§ Supplied material
·····

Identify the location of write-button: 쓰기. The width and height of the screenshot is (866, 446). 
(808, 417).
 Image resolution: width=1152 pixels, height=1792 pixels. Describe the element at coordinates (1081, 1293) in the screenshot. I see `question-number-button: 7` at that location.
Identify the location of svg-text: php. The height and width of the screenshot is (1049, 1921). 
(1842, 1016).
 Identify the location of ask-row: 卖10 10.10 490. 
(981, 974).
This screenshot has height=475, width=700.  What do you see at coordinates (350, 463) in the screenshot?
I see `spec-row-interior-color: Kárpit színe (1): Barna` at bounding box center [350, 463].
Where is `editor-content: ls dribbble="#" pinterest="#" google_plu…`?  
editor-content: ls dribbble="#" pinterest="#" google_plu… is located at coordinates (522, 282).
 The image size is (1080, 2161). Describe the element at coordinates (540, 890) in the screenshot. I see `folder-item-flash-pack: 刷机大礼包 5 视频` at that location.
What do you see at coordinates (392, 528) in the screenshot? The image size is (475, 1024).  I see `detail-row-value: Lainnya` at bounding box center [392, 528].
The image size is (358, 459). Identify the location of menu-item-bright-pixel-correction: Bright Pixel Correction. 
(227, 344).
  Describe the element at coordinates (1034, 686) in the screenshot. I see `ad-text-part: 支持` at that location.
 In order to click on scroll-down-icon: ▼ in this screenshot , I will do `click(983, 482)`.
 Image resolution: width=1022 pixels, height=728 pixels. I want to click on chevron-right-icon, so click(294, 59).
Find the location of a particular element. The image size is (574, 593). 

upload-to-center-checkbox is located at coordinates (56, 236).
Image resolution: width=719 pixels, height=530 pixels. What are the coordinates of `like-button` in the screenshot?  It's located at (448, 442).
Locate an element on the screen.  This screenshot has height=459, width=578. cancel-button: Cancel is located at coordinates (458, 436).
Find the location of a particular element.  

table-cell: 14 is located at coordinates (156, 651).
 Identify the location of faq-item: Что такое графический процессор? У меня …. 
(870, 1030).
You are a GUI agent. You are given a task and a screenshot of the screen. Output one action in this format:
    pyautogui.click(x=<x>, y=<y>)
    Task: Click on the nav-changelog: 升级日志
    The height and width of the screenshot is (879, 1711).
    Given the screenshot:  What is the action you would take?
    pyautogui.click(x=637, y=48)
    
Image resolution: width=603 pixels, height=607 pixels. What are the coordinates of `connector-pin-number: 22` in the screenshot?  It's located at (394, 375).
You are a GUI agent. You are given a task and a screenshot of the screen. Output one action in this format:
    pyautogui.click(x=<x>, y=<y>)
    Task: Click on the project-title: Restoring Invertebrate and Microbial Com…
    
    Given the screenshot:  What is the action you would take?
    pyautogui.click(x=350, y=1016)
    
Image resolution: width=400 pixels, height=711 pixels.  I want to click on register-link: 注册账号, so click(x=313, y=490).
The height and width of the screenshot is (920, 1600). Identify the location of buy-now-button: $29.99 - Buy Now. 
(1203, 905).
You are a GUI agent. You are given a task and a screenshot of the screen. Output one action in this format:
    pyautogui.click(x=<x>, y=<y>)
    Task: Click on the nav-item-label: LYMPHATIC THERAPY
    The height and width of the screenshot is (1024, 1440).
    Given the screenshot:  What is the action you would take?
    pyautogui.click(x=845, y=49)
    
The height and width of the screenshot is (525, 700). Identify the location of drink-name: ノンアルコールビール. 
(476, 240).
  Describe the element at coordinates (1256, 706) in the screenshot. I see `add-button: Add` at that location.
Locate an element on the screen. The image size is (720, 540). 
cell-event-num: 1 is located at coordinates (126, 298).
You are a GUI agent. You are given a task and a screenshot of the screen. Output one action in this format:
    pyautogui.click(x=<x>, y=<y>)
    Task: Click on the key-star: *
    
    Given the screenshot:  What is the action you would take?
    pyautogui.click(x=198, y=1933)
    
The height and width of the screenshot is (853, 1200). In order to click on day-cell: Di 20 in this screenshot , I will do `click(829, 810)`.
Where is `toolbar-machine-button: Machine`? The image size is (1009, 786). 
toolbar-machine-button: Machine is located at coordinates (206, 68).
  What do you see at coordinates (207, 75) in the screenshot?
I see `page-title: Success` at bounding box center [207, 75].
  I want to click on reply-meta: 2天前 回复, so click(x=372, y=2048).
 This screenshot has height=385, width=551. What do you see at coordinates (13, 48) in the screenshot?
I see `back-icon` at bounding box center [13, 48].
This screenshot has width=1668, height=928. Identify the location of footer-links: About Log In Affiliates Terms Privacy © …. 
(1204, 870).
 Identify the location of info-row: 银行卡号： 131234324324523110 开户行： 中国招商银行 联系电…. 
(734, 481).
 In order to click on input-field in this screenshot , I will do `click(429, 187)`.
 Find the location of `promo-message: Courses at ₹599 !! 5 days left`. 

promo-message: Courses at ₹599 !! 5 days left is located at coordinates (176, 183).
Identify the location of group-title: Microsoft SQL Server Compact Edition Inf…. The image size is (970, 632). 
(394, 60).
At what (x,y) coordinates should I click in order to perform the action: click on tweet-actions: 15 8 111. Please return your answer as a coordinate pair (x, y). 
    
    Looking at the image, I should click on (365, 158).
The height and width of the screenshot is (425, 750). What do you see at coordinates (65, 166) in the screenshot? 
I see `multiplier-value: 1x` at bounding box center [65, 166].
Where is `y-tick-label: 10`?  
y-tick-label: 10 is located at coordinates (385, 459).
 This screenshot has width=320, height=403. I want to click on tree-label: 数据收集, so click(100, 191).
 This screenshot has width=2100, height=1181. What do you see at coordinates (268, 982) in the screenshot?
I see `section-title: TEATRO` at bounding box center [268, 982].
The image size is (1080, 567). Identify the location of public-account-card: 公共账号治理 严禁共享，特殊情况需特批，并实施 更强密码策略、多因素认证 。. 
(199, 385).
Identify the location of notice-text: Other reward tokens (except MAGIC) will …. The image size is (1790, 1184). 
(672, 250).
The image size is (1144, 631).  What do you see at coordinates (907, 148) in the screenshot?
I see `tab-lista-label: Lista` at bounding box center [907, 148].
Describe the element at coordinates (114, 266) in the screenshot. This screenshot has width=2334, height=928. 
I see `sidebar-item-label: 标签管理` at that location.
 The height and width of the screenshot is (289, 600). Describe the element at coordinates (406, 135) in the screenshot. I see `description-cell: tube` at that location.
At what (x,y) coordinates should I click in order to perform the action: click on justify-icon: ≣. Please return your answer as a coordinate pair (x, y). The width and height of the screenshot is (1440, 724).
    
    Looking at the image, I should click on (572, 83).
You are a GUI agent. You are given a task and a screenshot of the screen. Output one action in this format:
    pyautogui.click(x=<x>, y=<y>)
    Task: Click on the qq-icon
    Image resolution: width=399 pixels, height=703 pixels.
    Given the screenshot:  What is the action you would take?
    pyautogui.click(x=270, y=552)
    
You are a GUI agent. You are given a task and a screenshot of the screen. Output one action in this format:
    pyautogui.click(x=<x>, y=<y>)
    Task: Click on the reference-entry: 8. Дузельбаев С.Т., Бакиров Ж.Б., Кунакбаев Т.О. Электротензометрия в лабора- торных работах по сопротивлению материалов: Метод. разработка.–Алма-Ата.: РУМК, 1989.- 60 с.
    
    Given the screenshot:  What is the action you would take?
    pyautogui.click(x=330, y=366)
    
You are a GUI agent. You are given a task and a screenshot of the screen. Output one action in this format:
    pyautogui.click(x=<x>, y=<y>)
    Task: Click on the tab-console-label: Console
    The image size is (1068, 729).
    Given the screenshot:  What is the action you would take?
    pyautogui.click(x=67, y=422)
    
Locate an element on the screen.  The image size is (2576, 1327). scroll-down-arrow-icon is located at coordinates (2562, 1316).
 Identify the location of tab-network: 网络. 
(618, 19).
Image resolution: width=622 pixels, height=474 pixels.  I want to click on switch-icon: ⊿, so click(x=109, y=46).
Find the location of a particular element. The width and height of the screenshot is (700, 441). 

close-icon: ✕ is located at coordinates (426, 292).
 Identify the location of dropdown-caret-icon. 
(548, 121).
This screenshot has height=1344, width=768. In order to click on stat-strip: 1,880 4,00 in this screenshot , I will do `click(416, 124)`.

·····

§ Task brief
Turn everything from the start of the records down to the line containing "(981, 974)." into a Markdown table with the columns Row and Entry, giving each line a number and leaving out blank lines.

§ Exercise result
| Row | Entry |
|---|---|
| 1 | Identify the location of write-button: 쓰기. The width and height of the screenshot is (866, 446).  |
| 2 | (808, 417). |
| 3 |  Image resolution: width=1152 pixels, height=1792 pixels. Describe the element at coordinates (1081, 1293) in the screenshot. I see `question-number-button: 7` at that location. |
| 4 | Identify the location of svg-text: php. The height and width of the screenshot is (1049, 1921).  |
| 5 | (1842, 1016). |
| 6 |  Identify the location of ask-row: 卖10 10.10 490.  |
| 7 | (981, 974). |